INPUT MATERIAL:
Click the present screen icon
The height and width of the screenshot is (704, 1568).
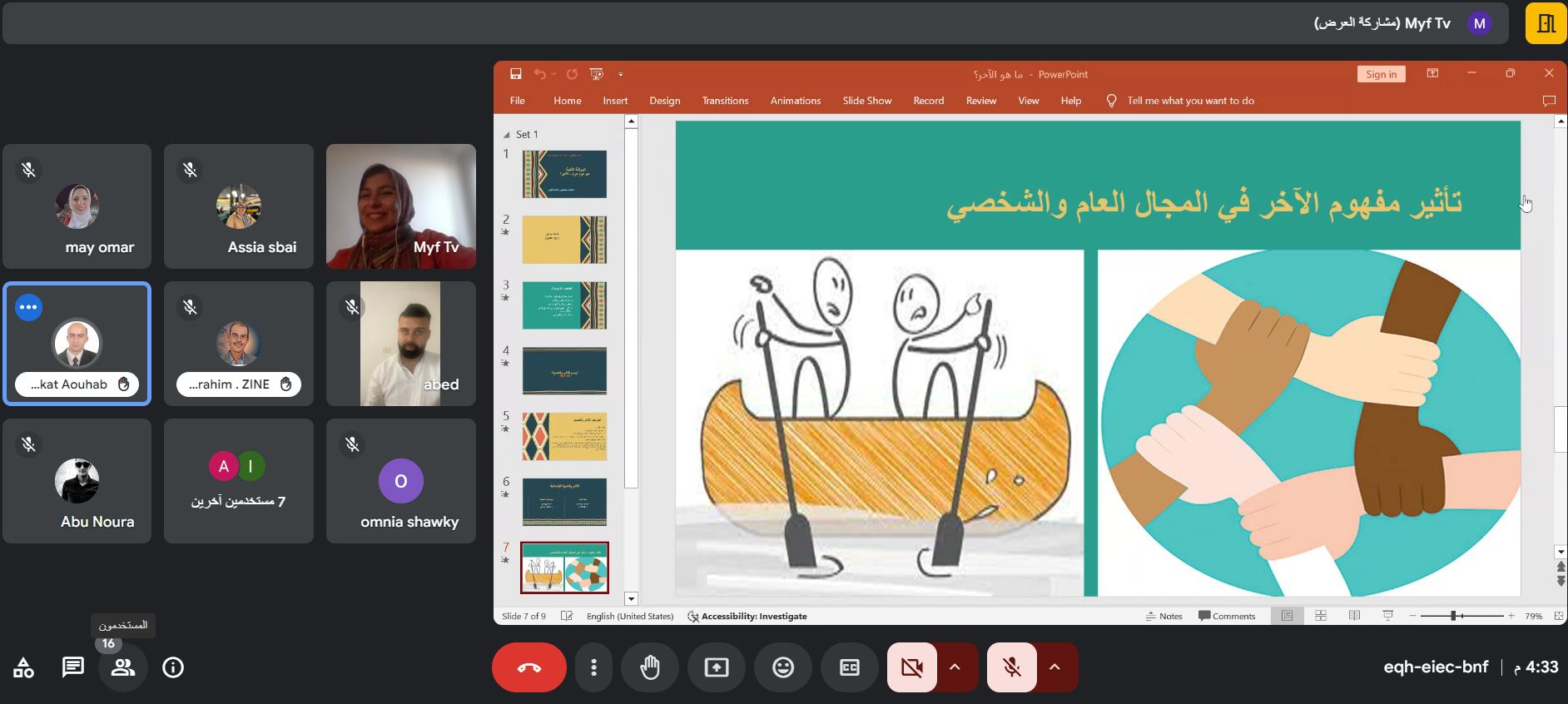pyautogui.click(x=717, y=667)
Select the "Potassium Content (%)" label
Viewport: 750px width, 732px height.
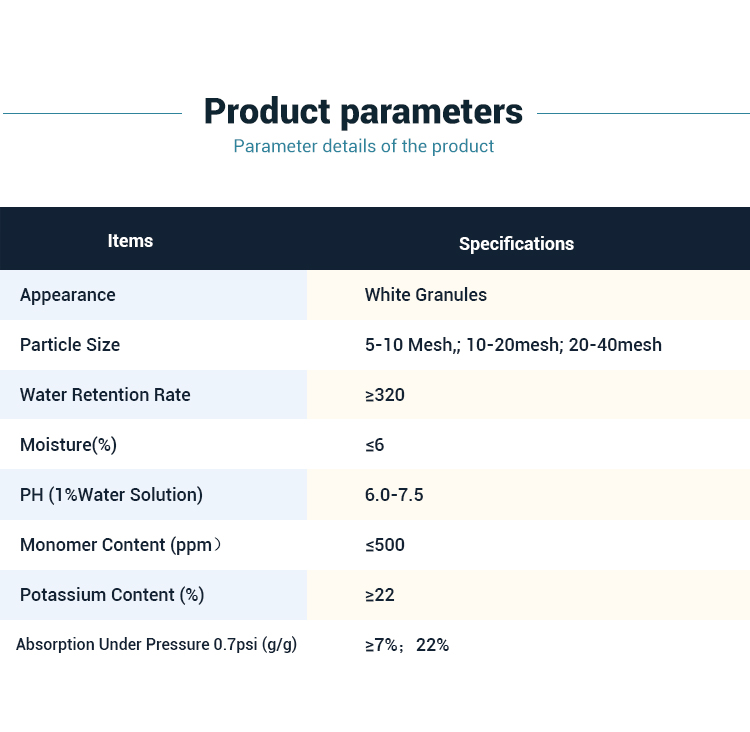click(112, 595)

...

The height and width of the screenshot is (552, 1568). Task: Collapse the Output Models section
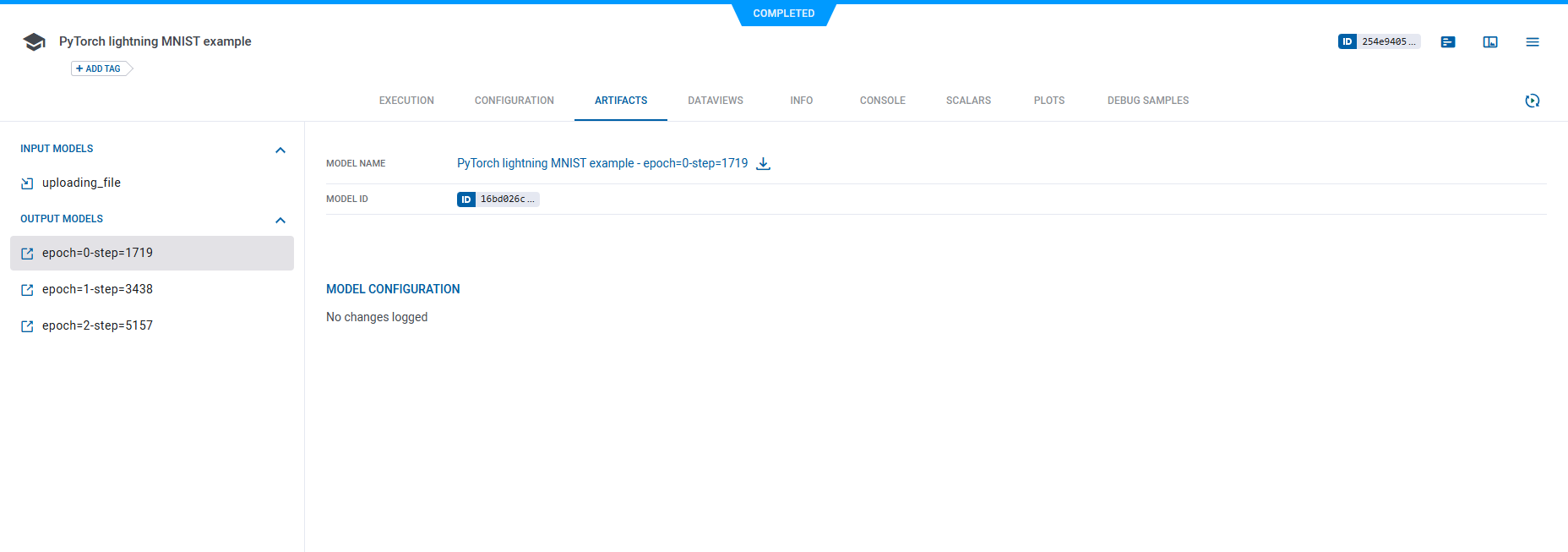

...

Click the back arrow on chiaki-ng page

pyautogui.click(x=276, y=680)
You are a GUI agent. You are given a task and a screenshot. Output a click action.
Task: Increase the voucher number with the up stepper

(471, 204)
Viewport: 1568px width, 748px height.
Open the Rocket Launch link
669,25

EXERCISE:
Render the lines starting at the one containing "Click the present screen icon" and ending at the one containing "click(112, 595)" as a JSON list of strings, one string per line, with blank lines omitted. Leave the pictures out of the answer.

ANSWER FOR THE TASK:
[
  "Click the present screen icon",
  "The height and width of the screenshot is (704, 1568).",
  "pyautogui.click(x=717, y=667)",
  "Select the \"Potassium Content (%)\" label",
  "Viewport: 750px width, 732px height.",
  "click(112, 595)"
]